Ci sono storie, piccole ma emozionanti, che riescono ai tempi di questo maledetto coronavirus a rendere tutto più sopportabile, tutto più umano. In questi giorni difficili, dopo il decreto anti-contagio, molte persone se ne stanno al sicuro in casa mentre pochi sono in prima linea per tutti. Tra questi, ultimo baluardo di un Paese semi-bloccato, ci sono gli autotraportatori (dipendenti o piccoli proprietari) che ogni giorno solcano le strade desolate, senza avere neanche un posto dove mangiare un pasto caldo o dove dormire sotto un tetto, per consentire alle famiglie umbre e italiane di avere alimentari e farmaci. Sulle strade ci sono anche i tir di una ditta di casa nostra, la Checcarelli Autotrasporti, che nell'abitacolo mostrano con orgoglio dei disegni - fatti dai bambini - ricchi di arcobaleni e di slogan come il classico #tuttoandrabene.
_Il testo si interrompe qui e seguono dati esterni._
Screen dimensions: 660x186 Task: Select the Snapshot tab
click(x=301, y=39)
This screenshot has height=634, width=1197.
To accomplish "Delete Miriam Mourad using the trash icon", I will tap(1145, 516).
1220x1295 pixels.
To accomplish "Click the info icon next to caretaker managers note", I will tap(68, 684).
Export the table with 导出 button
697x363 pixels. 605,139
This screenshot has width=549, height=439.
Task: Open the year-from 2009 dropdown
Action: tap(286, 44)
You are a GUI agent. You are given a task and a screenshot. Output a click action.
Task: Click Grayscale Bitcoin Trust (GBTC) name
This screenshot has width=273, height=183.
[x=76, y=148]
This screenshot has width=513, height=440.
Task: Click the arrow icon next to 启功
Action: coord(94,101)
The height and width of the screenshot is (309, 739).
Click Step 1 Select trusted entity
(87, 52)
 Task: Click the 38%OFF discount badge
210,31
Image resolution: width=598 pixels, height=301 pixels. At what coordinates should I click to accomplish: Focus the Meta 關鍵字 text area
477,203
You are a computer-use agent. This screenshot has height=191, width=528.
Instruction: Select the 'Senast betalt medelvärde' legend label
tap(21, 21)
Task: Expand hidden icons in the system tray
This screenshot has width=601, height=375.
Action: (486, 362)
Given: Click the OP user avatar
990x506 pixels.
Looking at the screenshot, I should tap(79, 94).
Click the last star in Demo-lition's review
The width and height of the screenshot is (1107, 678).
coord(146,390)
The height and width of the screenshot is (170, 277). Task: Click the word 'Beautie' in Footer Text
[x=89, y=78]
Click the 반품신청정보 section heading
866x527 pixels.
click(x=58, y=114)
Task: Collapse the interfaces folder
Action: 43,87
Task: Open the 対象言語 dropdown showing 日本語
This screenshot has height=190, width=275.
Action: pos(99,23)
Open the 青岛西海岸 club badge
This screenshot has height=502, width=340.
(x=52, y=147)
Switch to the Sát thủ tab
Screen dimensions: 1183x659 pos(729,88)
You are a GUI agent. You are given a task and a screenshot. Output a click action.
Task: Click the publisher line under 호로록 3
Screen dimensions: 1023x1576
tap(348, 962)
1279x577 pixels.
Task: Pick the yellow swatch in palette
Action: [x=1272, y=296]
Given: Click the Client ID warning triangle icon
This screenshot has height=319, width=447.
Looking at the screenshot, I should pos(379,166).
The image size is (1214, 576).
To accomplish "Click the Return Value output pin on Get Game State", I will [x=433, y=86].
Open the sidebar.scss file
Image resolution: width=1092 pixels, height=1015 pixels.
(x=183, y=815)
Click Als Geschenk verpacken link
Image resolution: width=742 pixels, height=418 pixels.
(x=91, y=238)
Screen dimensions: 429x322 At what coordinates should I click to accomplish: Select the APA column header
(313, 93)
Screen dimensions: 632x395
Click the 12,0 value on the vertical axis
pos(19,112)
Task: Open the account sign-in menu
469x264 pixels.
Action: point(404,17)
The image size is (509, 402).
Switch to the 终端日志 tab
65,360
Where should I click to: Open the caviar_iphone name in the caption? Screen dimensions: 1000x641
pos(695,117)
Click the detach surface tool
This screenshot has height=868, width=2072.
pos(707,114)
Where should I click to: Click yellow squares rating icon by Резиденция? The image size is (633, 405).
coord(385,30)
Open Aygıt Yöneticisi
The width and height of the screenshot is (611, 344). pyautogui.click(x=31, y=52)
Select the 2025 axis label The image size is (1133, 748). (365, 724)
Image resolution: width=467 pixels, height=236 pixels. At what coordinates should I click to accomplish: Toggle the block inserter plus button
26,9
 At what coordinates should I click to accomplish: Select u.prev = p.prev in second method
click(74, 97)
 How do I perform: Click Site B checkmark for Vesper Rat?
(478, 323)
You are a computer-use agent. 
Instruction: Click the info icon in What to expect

Un messaggio di speranza e di protezione anche per i papà al volante dei "bestioni su ruote". I tir colorati stanno ricevendo molti apprezzamenti. In primis dal titolare dell'azienda che ha voluto ringraziare e rendere merito ai suoi dipendenti in prima linea: "Ci tengo a ringraziare - ha scritto l'amministratore Mattia Checcarelli - i miei dipendenti in primis e comunque tutta la gente che opera nel  nostro settore che nonostante le grandi difficoltà del momento e mettendo a rischio la propria salute e quella dei loro familiari da due settimane ormai ininterrottamente stanno lavorando h 24 per garantire il servizio in tutto il territorio nazionale, soprattutto nelle regioni più colpite come la Lombardia e Regioni del Nord. Alcuni giorni fà alcuni dei miei dipendenti ha iniziato ad appendere sui mezzi arcobaleni e frasi di incitamento disegnate dai propri bambini, questa cosa mi ha commosso in particolar modo e sono stato contattato da molte persone che incontravano i mezzi ringraziandomi e dicendomi che  era una gran bella iniziativa". Piccole storie di eroi, senza super poteri, ai tempi del coronavirus.